A morte de uma capivara encontrada gravemente ferida na Represa Guarapiranga levou as autoridades municipais a reforçarem a fiscalização na zona sul de São Paulo. O animal foi atingido por uma flecha e não sobreviveu, apesar de ter recebido atendimento veterinário. A ocorrência, registrada no domingo (26), pode estar relacionada à caça clandestina.
A mobilização começou após pessoas que circulavam pela região de M’Boi Mirim perceberem a situação e avisarem a Guarda Civil Metropolitana. O chamado foi atendido pelo Grupamento Náutico, que localizou a capivara ainda viva e providenciou sua retirada do local.
Em seguida, o animal ficou sob os cuidados do Centro de Manejo e Conservação de Animais Silvestres (CeMaCAS). Os profissionais da unidade adotaram os procedimentos necessários para tentar salvá-lo, porém as lesões eram graves e a capivara morreu depois do resgate.
O corpo será examinado por especialistas, conforme informou a Secretaria Municipal do Verde e do Meio Ambiente. A necropsia poderá revelar detalhes sobre o ferimento e ajudar a estabelecer como o ataque ocorreu.
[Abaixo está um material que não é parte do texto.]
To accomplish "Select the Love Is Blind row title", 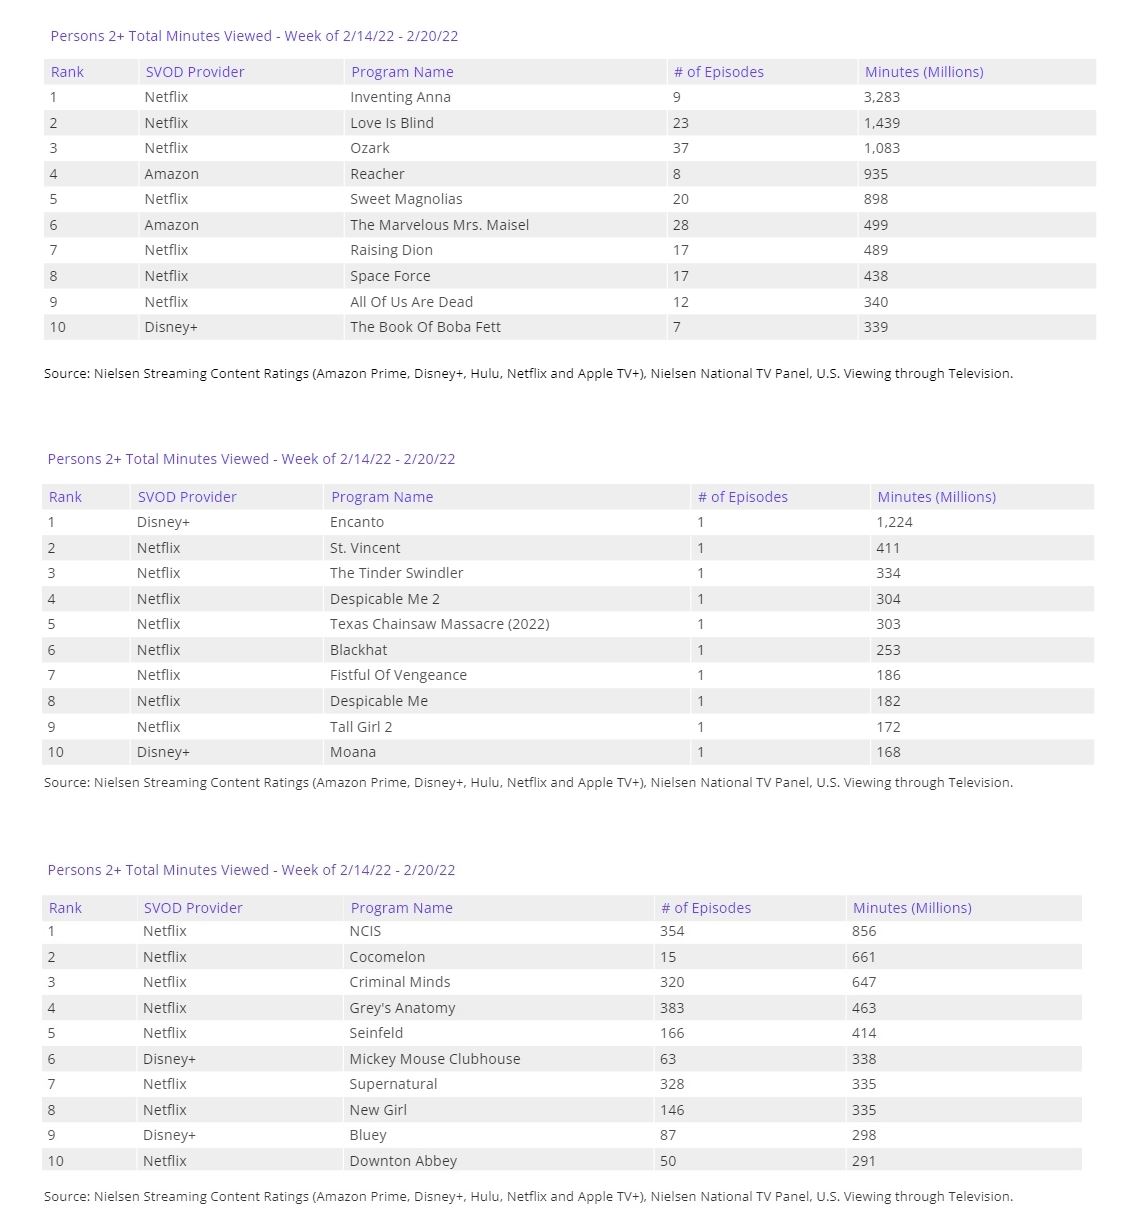I will (x=391, y=123).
Até agora, não há informações sobre a identidade do autor.
Diante da suspeita de ação criminosa, a Guarda Civil Ambiental aumentará a presença de agentes nos arredores da represa. O trabalho será realizado em conjunto com as equipes náuticas da GCM, tanto para buscar pistas dos envolvidos quanto para prevenir novos ataques à fauna local.
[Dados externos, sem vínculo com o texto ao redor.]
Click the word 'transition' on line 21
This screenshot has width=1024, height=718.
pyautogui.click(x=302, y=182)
A legislação brasileira proíbe perseguir, capturar, ferir ou matar animais silvestres sem permissão. De acordo com a Lei de Crimes Ambientais, a conduta pode resultar em multa e pena de um a três anos de prisão.
A orientação da Prefeitura de São Paulo é que situações envolvendo animais feridos sejam comunicadas pelo telefone 153. A Divisão da Fauna Silvestre também recebe chamados pelo WhatsApp (11) 95220-0219, todos os dias, das 8h às 17h.